- _Stated task 1_
Rewrite the three entries that follow the passage about Robertson, substituting "Command" for every "Instruction" and changing nothing else. Omit the pictures.

- _Text to read_
>> BEGIN

His talent for observation made him a welcome student in fine art at Duncan of Jordanstone School of Art in Dundee. His intention was to take up a teaching post proffered by a colleague in England, but onset of war in 1939 saw him needed in the family business extracting and transporting specialist timber for building wooden minesweepers, and he left art study.

He covered many parts of Scotland working as a timber contractor, and when, in Bute in 1964, constant rain threatened to put paid to extracting timber on the hills near Ettrick Bay, he bought up 500 yards of 2ft-gauge rail from a Glasgow scrapyard, located a locomotive and wagons, and single-handedly built the line down a hillside to connect the logging area with timber lorries. Apart from the one-time Rothesay tramway, Robertson's railway was the only line ever built on the island.

His passion for wildlife proved undiminished, and even as a forestry contractor, Robertson continued to breed birds, exhibiting at local and national bird shows. At home in Monikie in Angus, he had a virtual private zoo that included a monkey, many birds and a roe deer raised from a day-old kid. A chance meeting in 1967 with Dundee wildlife artist Len Fullerton, an old friend, gave Robertson the news that Dundee District Council intended to open a wildlife centre with a schools education programme on conservation.

Robertson was a ready candidate, and over the years he personally designed and built aviaries and enclosures, as well as displaying his considerable expertise in drystane dyking, focusing on the old walled garden of Camperdown House as a centre for conserving and displaying Scottish indigenous wildlife.

Camperdown proved Robertson's metier, and he enthusiastically developed an environmental education programme for schools, gaining the attention of youngsters through live animal "assistants", and with his wife Betty providing the admin, building up a wildlife centre and children's zoo. For services to wildlife conservation in Dundee, Robertson was awarded the now-discontinued British Empire Medal in 1978.

>> END

- _Data section_
>> BEGIN

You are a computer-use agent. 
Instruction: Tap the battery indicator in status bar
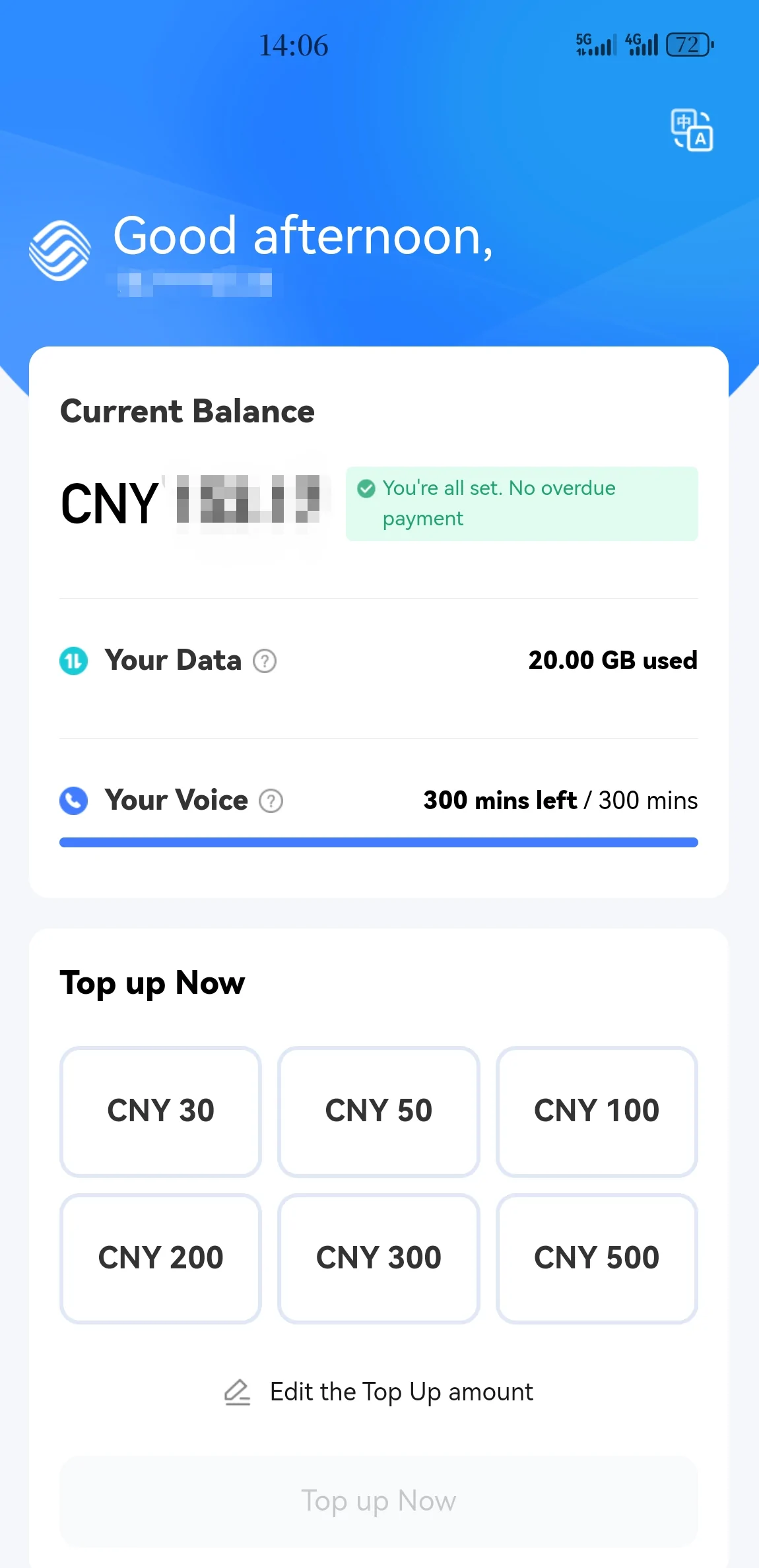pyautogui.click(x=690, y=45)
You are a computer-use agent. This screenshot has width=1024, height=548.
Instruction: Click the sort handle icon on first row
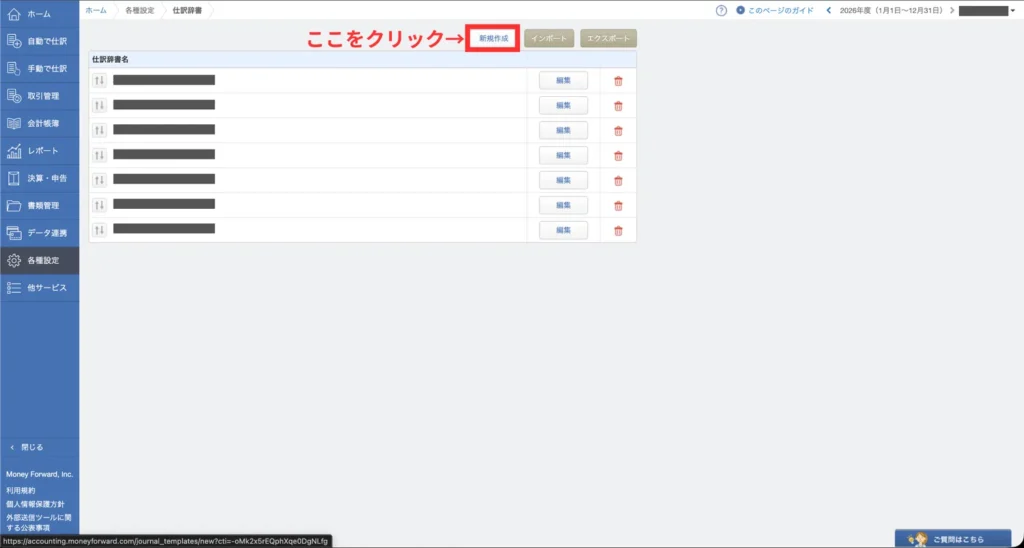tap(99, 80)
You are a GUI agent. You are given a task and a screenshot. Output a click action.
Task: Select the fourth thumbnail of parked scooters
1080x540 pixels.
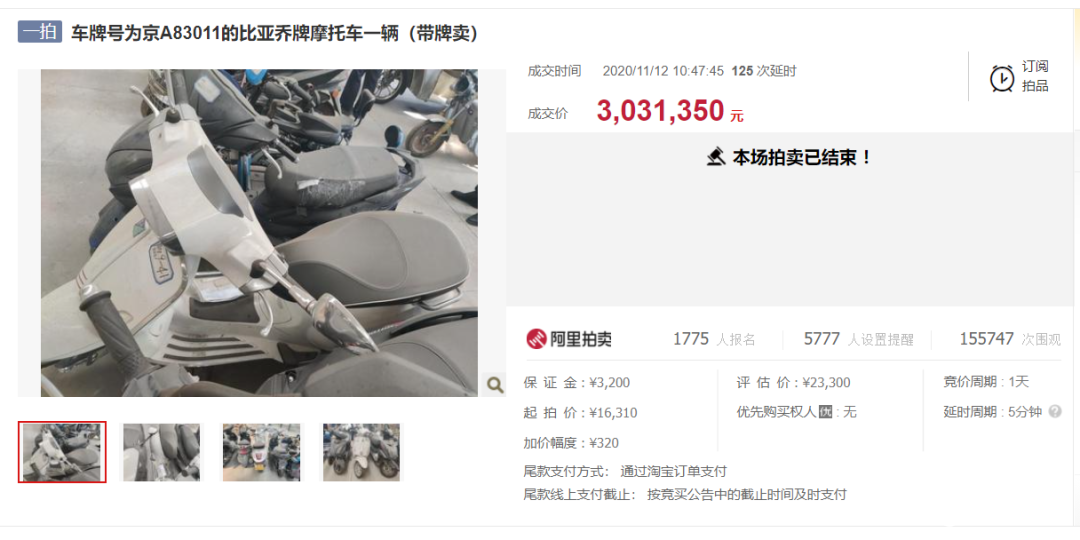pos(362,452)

>> END

- _Stated task 2_
Based on the passage about Robertson, decide whether each statement agrees with it, answering yes or no and quoting the words that settle it: (a) Robertson had a crew help him build the railway line near Ettrick Bay. (b) Robertson received the British Empire Medal in 1978. (c) Len Fullerton was someone Robertson had never met before 1967.

- _Expected output 1_
You are a computer-use agent. 
Command: Tap the battery indicator in status bar
pyautogui.click(x=690, y=45)
You are a computer-use agent. This screenshot has width=1024, height=548.
Command: Click the sort handle icon on first row
tap(99, 80)
You are a GUI agent. You are given a task and a screenshot. Output a click action.
Task: Select the fourth thumbnail of parked scooters
1080x540 pixels.
pos(362,452)

- _Expected output 2_
(a) No: "single-handedly built the line down a hillside"
(b) Yes: "Robertson was awarded the now-discontinued British Empire Medal in 1978"
(c) No: "Dundee wildlife artist Len Fullerton, an old friend"